Par ailleurs, la nouvelle méthodologie de l’ADEME est une analyse de cycle de vie complète, qui intègre les incidences tant directes qu’indirectes. Cette nouvelle méthodologie est en voie d’être appliquée filière par filière. Nous disposerons du bilan complet d’ici à la fin du mois de juillet, voire à la rentrée, car le processus est assez long. Les expertises étant menées de manière contradictoire, votre amendement me semble satisfait, madame la sénatrice.
M. le président. Je mets aux voix l'amendement n° 21.
Je suis saisi d'une demande de scrutin public émanant de la commission.
Il va être procédé au scrutin dans les conditions fixées par l'article 56 du règlement.
(Le scrutin a lieu.)
M. le président. Personne ne demande plus à voter ?…
Le scrutin est clos.
(Il est procédé au comptage des votes.)
M. le président. Voici le résultat du dépouillement du scrutin n° 191 :
Nombre de votants | 340 |
Nombre de suffrages exprimés | 340 |
Majorité absolue des suffrages exprimés | 171 |
Pour l’adoption | 154 |
Contre | 186 |
Le Sénat n'a pas adopté.
Rappels au règlement
M. Daniel Raoul. Voilà une démonstration de l’incapacité de la majorité à assumer un texte pourtant proposé par le gouvernement qu’elle soutient.
M. Didier Guillaume. Ils n’en veulent pas !
M. Paul Raoult. Autant revenir au monocamérisme !
M. Daniel Raoul. Comment expliquer l’absence massive de nos collègues autrement que par une motivation profonde d’aller voir ailleurs, afin peut-être d’éviter d’avoir à voter un texte auquel ils sont fondamentalement opposés ? Je ne sais pas comment il faut interpréter cette situation…
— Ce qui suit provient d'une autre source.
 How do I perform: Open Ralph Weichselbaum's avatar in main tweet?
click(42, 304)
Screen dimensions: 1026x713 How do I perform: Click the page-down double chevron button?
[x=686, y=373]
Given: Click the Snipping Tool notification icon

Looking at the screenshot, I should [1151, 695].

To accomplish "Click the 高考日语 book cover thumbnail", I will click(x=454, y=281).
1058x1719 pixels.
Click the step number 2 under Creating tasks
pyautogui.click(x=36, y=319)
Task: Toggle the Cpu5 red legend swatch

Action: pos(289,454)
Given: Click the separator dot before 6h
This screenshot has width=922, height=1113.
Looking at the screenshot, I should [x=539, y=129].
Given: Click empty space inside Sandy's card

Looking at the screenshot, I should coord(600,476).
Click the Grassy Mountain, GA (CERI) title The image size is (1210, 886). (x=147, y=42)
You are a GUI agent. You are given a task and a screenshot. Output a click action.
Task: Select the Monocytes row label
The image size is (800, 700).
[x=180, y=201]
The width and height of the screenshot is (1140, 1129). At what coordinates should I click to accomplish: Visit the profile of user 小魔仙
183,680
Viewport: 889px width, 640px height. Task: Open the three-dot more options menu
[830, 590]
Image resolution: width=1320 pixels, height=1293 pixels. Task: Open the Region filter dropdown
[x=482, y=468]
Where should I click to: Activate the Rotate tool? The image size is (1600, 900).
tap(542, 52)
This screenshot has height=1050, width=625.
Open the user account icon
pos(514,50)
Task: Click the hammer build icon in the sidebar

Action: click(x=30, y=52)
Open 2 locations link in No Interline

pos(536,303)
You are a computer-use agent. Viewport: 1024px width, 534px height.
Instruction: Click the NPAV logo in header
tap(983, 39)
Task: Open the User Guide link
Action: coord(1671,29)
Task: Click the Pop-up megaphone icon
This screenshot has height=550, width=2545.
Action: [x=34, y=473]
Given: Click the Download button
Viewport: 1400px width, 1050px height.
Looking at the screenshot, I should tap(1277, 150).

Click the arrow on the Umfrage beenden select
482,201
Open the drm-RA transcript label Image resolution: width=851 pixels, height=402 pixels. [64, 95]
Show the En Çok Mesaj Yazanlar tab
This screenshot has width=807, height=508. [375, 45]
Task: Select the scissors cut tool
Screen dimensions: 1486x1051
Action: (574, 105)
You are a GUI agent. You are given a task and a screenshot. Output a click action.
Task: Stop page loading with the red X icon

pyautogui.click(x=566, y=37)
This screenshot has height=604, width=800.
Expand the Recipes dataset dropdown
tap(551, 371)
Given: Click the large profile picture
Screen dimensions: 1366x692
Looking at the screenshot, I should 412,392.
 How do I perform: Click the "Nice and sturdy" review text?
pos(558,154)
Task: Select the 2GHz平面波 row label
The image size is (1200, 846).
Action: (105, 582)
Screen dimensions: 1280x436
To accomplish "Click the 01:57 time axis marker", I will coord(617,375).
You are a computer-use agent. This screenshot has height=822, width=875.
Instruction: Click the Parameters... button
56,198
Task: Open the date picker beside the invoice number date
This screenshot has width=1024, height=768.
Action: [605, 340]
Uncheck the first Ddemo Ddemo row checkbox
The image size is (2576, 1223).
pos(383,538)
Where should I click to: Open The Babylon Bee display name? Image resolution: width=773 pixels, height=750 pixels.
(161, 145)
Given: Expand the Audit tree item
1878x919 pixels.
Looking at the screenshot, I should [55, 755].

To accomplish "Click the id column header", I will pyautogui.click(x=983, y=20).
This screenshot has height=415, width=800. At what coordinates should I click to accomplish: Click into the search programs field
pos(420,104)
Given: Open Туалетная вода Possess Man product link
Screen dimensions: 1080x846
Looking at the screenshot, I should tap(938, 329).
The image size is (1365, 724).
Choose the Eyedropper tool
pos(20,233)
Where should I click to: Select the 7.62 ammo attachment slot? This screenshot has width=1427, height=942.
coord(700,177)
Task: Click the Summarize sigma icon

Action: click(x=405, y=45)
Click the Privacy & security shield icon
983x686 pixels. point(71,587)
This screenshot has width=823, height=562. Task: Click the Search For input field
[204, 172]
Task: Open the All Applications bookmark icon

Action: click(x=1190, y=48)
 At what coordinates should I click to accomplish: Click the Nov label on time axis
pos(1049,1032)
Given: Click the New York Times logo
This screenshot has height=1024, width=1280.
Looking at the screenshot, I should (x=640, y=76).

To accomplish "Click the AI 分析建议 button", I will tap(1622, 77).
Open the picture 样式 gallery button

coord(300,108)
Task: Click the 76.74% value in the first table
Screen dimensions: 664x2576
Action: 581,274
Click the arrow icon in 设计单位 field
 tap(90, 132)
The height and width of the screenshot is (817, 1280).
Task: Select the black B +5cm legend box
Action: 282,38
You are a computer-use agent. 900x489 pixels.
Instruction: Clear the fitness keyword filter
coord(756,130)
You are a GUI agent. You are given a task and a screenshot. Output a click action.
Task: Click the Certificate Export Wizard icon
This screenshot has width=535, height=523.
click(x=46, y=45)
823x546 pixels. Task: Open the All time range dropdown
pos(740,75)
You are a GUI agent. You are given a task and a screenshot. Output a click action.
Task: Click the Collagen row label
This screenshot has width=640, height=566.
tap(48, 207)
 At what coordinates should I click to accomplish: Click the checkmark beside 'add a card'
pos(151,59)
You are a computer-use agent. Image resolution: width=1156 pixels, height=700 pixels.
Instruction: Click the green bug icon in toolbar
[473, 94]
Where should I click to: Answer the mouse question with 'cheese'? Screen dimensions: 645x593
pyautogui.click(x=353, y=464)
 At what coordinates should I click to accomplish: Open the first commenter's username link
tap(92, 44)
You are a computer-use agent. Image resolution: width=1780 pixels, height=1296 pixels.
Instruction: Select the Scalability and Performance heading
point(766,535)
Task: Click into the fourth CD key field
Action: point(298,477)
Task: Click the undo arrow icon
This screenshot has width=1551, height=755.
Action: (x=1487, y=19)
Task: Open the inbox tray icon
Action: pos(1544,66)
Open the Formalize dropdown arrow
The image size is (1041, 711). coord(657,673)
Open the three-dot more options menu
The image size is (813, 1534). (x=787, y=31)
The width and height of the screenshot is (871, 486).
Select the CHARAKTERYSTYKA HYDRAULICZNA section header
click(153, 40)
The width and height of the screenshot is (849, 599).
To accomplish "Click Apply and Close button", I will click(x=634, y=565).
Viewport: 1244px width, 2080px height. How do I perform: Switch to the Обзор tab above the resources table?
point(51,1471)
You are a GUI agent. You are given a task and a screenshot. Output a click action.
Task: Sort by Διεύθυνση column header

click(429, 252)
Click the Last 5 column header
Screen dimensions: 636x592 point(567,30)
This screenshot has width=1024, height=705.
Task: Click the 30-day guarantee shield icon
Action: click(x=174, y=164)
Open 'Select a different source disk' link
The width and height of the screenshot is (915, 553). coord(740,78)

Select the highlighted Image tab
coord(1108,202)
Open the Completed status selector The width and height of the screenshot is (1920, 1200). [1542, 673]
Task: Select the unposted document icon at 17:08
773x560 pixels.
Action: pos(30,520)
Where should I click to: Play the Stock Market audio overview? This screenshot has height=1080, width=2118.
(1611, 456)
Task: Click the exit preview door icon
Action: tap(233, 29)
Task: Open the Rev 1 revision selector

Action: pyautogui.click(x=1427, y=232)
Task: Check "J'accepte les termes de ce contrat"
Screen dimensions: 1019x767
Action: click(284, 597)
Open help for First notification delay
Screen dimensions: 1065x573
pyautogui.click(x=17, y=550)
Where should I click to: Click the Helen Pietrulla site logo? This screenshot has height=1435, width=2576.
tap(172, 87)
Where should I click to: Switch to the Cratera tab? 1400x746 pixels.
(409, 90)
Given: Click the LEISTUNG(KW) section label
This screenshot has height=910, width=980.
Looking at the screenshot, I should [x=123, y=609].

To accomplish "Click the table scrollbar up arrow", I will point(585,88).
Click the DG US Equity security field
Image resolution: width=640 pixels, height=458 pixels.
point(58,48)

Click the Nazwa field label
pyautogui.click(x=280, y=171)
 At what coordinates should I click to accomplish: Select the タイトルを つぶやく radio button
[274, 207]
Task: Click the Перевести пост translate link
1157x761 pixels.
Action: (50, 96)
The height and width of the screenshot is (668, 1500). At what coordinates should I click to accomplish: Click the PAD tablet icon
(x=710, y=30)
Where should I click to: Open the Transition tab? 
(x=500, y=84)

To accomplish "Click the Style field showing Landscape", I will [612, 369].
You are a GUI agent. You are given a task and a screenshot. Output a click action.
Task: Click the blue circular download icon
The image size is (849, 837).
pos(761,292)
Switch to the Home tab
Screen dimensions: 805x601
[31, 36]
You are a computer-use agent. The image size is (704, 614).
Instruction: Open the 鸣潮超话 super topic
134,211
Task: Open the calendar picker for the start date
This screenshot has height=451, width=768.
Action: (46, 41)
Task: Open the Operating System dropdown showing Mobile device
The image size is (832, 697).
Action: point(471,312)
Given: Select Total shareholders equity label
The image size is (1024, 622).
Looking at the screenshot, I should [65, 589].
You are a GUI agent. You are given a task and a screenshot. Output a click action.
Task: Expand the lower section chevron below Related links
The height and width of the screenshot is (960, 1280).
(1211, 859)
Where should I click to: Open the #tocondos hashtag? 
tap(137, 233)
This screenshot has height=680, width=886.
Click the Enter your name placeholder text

Quoi qu’il en soit, un problème fondamental se pose, monsieur le président : vous faites voter des gens qui ne connaissent pas ce projet de loi. Je serais curieux de connaître le point de vue du Conseil constitutionnel sur une modalité de vote à usage purement interne, que l’on s’est bien gardé d’inscrire dans le règlement du Sénat !
M. Jean-Paul Emorine, président de la commission de l’économie. C’est faux ! Elle y figure !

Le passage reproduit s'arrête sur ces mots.